Observability in AWS
The course is part of this learning path
This course covers the core learning objective to meet the requirements of the 'Architecting for Management & Governance in AWS - Level 2' skill
- Understand the different AWS management services available to monitor the performance of a solution
- Apply Amazon CloudWatch monitoring contols to respond to system-wide performance changes
- Apply AWS Config controls to manage compliance based upon business guidelines
Hello! I'm Stephen Cole, a trainer, and certification specialist with Cloud Academy and I'm here to present an overview of Amazon CloudWatch and CloudWatch Alarms.
Before I get to those things, I want to get a little philosophical. One of the life lessons that years of schooling never prepared me for is this: Naming things is hard. This is true, I think, for all things: Children, pets, variables in a computer program, and AWS Services & Features.

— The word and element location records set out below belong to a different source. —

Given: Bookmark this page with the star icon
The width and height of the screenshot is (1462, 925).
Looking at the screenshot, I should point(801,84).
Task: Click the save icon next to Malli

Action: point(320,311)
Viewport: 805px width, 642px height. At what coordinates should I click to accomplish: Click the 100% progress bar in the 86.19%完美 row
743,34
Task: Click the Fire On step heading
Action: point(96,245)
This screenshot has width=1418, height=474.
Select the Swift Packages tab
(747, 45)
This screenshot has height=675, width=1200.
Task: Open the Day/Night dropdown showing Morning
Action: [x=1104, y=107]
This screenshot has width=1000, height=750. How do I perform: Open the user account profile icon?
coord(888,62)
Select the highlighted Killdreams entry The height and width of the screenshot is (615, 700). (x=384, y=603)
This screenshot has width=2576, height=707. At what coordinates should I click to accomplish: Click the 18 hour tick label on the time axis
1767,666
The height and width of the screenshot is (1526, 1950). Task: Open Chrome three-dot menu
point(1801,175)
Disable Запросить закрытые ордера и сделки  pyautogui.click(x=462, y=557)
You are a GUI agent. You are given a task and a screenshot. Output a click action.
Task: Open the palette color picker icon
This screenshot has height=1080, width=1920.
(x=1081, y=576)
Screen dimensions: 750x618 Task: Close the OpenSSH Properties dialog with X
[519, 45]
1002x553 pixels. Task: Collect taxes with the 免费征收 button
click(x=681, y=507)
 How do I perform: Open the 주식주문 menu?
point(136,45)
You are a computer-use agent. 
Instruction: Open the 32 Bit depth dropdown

I'm sure that AWS tries to name things accurately. However, sometimes, while accurate, the names can cause some confusion. The documentation and training materials for Amazon CloudWatch that come from AWS often seem to reference the features of CloudWatch as independent services.
You might hear about things like CloudWatch Alarms, CloudWatch Logs, and CloudWatch Insights. To be clear, Amazon CloudWatch is the name of the service. The features of CloudWatch include Alarms, Logs, Metrics, Events, ServiceLens, Container Insights, Lambda Insights, and Anomaly Detection.
Looking at the AWS Console, there is no option that can be selected for CloudWatch Anomaly Detection. While Anomaly Detection is a feature of Amazon CloudWatch, it is more accurately described as a feature of CloudWatch Alarms. And, as I mentioned a moment ago, CloudWatch Alarms is really a feature of Amazon CloudWatch.
Again, naming things is hard but, as always, I'll do my best to minimize confusion. Taking this a step further, Amazon CloudWatch Anomaly Detection accurately describes the feature but it does not come close to explaining how useful it is. Personally, I think it would help if the name of the feature described why someone would want to use it. That is, what's the pain point that would cause someone to look for it?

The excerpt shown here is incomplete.